Una
mostra al Castello di San Michele, racconta un artista sardo degli
anni Trenta e Quaranta, uno di quelli dimenticati. Giuliano
Leonardi, famoso come scultore (tra le sue opere più note
ricordiamo quelle della Virgo Fidelis e del monumento a Salvo
D’Acquisto), quasi inedito come pittore, mai ha venduto un opera;
poco ha gradito celebrazioni di circostanza; sempre ha preferito
occuparsi del proprio fare artistico, della propria arte, dei propri
scalpelli e pennelli. Una bella mostra, presentata da Vittorio
Sgarbi con testi in catalogo di Giorgio Pellegrini e Simona Campus,
svela oggi capacità e poetica di quel nativo di Sorso [SS] la cui
prima formazione, autodidatta, si svolse poi in ambito romano.
Voluta
dall’Assessorato alla Cultura, la mostra, parla di paesaggi immoti
e metafisici ripetuti ad oltranza.

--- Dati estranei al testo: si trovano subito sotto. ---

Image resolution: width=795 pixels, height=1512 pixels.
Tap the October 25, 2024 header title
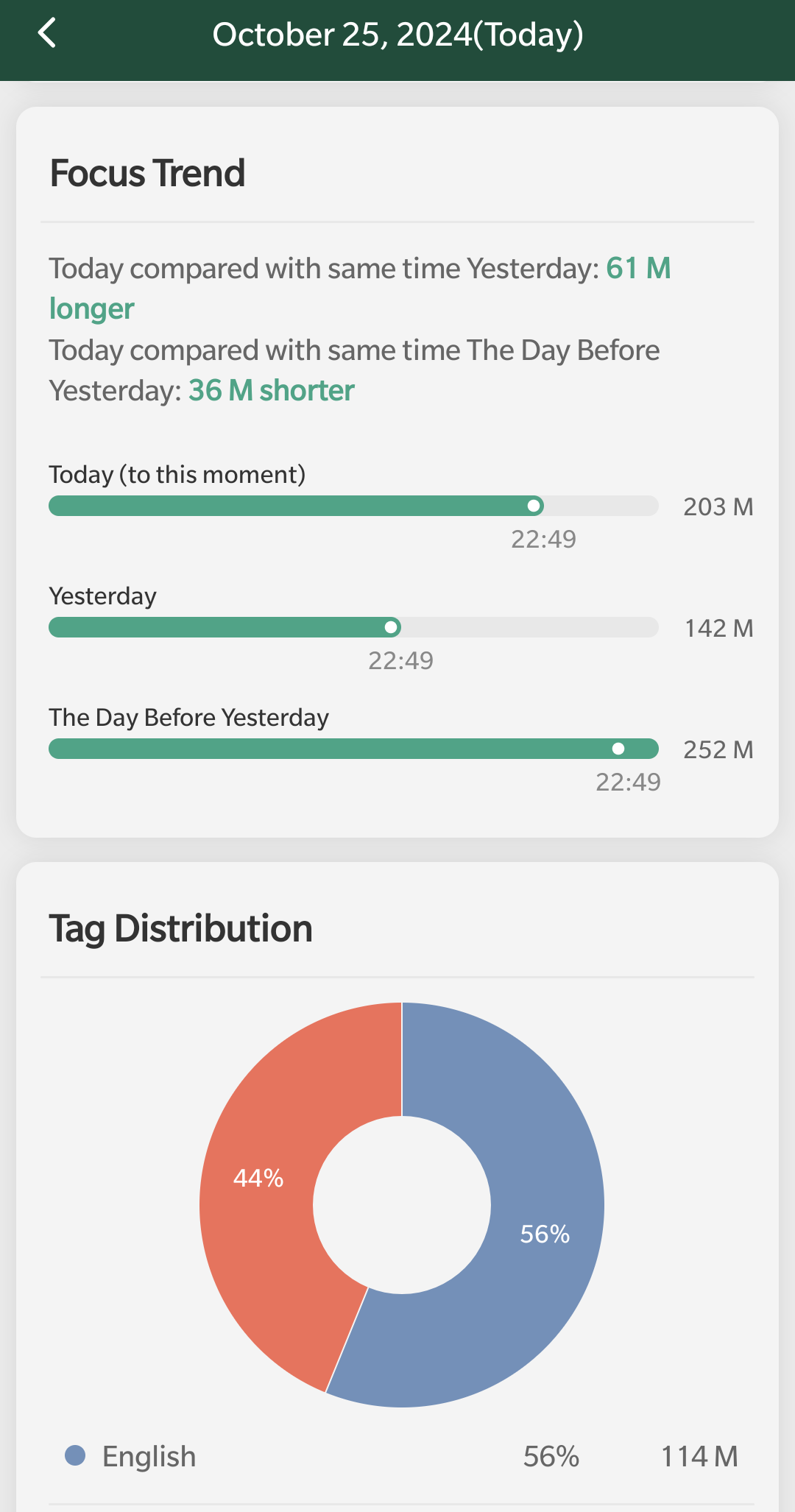pyautogui.click(x=398, y=35)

Profili di orizzonti, illuminati
di tonalismo veneto, ed abitati da alberi e da incombenti ed
ingombranti rocce forgiate dal vento e dal tempo. Sullo sfondo cieli
piatti e polverosi. Leonardi, accumulatore di tele, predilige il
soggetto unico, che ripropone all’infinito. Come Cezànne replica
infinite volte il monte Sainte Victoire; come un maestro di icone
replica madonne e santi senza mutare le regole di una tradizione,
così l’artista di Sorso ripropone i suoi paesaggi col medesimo
alfabeto. Le sue tele, infatti, non sono ascrivibili ad un periodo,
ad un momento della sua produzione, ma ne rappresentano l’unica
possibile forma espressiva a partire dagli anni ‘40. Una scelta la
cui origine non è determinata, come in altri casi, dal mercato:
Leonardi non è insomma un De Chirico degli anni ‘60 che cita se
stesso per garantire sempiterna gloria, ma un artista che intrapresa
una via la percorre con spiritualità da pellegrino. Una «preghiera
segreta» da rinnovare ogni volta. Ogni volta con pennelli, alberi e
rocce biomorfe: protagonisti unici di un paesaggio fatto di
equilibri sottointesi, insinuati dinamismi e giottesca semplicità.